Adjusted Gross Income (AGI) is your total income minus specific deductions, such as educator expenses, student loan interest, or retirement account contributions.

Example:

For married couples filing jointly, if your combined AGI for 2024 is up to $46,000 and each spouse contributes at least $2,000 to their retirement plans, you could claim a credit of up to $1,000 for each spouse.

IMPORTANT: Rollover contributions from existing accounts do not qualify for this credit.

Adjusted gross income thresholds

  • Single tax filers: maximum AGI of $36,500
  • Head of household: maximum AGI of $54,750
  • Married filing jointly: maximum AGI of $73,000
Saver's Credit

Considerations for your IRA Contributions

While Roth IRA contributions are not tax-deductible, the Saver’s Credit can help offset these contributions. In contrast, traditional IRA contributions are tax-deductible, which lowers your AGI. Reducing your AGI can potentially increase the Saver’s Credit you receive if your income falls within the eligible range.

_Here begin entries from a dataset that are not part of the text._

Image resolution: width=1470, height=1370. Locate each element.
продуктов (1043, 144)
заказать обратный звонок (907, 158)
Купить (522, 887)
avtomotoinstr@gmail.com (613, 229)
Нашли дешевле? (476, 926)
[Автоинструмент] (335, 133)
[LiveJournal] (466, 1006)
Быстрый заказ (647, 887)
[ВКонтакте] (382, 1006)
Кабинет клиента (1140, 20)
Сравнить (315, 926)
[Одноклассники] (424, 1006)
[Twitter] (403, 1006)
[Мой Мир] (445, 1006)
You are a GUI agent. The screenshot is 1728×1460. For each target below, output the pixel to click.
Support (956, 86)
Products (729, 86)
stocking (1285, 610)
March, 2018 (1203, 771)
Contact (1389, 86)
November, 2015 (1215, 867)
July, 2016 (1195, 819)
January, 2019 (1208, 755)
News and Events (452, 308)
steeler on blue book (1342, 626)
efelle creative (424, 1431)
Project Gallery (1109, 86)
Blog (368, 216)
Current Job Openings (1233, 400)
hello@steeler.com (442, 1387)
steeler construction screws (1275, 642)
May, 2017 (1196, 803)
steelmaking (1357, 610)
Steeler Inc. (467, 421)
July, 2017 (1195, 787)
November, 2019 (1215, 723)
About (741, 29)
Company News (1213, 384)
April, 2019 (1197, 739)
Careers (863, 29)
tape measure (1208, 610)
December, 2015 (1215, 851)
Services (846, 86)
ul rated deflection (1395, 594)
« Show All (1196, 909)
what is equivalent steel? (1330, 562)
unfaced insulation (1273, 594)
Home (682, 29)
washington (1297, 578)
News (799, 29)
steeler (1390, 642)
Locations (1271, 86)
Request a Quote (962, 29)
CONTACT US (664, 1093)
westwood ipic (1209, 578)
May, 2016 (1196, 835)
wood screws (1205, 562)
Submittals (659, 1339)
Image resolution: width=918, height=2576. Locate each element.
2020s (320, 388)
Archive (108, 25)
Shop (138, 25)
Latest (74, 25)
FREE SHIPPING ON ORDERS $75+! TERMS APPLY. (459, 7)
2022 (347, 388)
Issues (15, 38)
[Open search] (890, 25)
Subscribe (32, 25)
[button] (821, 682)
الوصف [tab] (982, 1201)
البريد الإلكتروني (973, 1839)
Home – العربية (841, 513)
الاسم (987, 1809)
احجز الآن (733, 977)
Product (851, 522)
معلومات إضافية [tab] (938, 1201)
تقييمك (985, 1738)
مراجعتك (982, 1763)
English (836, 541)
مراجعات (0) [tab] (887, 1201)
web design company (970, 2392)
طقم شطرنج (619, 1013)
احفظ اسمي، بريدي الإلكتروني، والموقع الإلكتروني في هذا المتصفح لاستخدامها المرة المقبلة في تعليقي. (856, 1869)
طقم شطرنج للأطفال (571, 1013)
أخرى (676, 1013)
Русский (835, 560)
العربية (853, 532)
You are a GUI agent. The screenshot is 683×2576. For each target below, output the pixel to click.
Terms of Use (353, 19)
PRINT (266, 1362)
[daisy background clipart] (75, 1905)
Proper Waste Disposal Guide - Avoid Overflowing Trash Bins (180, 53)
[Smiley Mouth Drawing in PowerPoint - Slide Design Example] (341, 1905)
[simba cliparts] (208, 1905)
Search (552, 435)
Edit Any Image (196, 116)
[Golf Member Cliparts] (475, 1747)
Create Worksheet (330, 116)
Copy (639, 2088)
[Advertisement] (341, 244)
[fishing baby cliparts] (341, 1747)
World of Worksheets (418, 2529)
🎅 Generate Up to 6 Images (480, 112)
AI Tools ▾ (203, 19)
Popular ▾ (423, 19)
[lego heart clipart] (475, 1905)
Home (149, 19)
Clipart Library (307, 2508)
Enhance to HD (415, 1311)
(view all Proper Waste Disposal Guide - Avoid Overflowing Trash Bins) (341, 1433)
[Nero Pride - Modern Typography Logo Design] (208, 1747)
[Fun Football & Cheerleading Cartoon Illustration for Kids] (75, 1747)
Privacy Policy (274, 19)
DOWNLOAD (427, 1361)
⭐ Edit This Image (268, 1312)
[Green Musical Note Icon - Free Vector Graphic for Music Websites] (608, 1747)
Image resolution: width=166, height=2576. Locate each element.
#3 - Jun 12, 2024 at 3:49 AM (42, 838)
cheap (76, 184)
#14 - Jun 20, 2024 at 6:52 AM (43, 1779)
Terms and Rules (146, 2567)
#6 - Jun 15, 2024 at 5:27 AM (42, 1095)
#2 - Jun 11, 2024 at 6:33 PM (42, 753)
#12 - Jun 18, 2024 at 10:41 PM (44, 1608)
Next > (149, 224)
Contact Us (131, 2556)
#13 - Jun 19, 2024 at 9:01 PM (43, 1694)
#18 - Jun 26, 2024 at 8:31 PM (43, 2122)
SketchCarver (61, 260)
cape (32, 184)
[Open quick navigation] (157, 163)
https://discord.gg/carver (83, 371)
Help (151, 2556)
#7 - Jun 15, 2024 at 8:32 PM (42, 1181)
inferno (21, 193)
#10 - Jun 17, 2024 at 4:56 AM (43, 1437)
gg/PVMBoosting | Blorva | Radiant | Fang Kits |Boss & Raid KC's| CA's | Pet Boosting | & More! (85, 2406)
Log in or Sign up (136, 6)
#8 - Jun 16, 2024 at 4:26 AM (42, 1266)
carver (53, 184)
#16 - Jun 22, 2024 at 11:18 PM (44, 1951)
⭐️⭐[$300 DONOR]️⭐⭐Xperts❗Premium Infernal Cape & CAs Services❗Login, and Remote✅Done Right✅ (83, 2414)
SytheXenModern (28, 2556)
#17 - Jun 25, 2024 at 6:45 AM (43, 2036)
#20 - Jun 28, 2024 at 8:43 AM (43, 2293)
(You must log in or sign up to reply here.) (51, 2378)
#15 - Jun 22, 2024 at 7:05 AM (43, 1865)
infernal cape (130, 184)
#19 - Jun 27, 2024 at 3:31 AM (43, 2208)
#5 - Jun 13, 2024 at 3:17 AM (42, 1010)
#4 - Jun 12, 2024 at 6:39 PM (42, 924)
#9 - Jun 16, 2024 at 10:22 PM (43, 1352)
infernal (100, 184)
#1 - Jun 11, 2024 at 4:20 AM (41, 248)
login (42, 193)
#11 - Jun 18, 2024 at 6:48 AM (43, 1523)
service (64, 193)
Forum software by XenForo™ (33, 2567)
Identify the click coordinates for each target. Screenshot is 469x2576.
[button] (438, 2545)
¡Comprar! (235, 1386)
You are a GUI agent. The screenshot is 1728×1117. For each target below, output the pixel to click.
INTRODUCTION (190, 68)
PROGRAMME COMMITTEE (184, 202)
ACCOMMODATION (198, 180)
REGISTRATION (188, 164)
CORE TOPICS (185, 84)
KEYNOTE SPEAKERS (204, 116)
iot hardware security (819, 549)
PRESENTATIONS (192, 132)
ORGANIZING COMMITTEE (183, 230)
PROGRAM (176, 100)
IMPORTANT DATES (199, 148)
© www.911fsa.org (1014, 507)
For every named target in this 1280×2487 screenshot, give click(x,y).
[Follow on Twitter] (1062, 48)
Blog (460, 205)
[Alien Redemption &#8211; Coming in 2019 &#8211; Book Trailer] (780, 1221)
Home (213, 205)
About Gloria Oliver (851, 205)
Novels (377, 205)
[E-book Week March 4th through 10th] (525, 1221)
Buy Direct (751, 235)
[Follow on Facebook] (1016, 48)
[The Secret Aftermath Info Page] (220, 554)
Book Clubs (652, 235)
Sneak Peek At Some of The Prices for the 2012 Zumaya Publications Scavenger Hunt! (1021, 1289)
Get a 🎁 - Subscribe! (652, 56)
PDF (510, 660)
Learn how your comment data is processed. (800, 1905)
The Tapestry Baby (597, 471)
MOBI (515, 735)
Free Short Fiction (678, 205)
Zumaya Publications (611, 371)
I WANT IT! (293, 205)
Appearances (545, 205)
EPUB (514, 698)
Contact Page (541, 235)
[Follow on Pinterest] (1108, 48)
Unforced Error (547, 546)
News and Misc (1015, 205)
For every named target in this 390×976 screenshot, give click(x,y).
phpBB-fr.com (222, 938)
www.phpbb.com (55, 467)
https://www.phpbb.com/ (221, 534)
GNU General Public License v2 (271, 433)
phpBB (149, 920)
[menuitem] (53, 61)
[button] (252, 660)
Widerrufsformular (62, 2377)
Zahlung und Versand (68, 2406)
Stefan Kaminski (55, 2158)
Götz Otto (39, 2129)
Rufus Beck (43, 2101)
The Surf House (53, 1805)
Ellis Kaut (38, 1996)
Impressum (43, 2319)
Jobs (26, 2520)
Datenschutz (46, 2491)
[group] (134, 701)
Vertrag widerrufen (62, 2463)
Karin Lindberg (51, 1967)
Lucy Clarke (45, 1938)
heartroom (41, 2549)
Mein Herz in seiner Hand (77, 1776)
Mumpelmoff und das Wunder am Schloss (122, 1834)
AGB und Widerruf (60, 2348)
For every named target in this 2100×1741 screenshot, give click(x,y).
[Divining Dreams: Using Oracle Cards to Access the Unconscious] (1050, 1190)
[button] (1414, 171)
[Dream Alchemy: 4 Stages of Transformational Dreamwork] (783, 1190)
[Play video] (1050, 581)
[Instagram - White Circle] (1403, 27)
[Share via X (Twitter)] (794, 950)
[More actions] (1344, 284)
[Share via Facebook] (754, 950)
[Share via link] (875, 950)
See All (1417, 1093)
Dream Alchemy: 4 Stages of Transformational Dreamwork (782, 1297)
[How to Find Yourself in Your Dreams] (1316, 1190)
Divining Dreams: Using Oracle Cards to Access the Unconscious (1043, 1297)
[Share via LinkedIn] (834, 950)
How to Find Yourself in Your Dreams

What if only one spouse has income?

Married couples can benefit from spousal IRAs, allowing the working spouse to contribute on behalf of the non-working spouse, potentially qualifying both for the Saver’s Credit.

Eligibility Requirements:

  • Both spouses must be legally married.
  • Each spouse must maintain their own IRA account (no joint accounts).
  • You must file as married filing jointly.

Contribution Limits: Spouses can contribute a total of $12,000 ($6,000 for each IRA). This limit increases to $14,000 ($7,000 for each IRA) if either spouse is age 50 or older. Furthermore, if neither spouse has a retirement plan at work, traditional spousal IRA contributions are fully deductible.

 

References
 
“Saver’s Credit Can Help Low- and Moderate-Income Taxpayers to Save More in 2024.” Internal Revenue Service, www.irs.gov/newsroom/savers-credit-can-help-low-and-moderate-income-taxpayers-to-save-more-in-2024.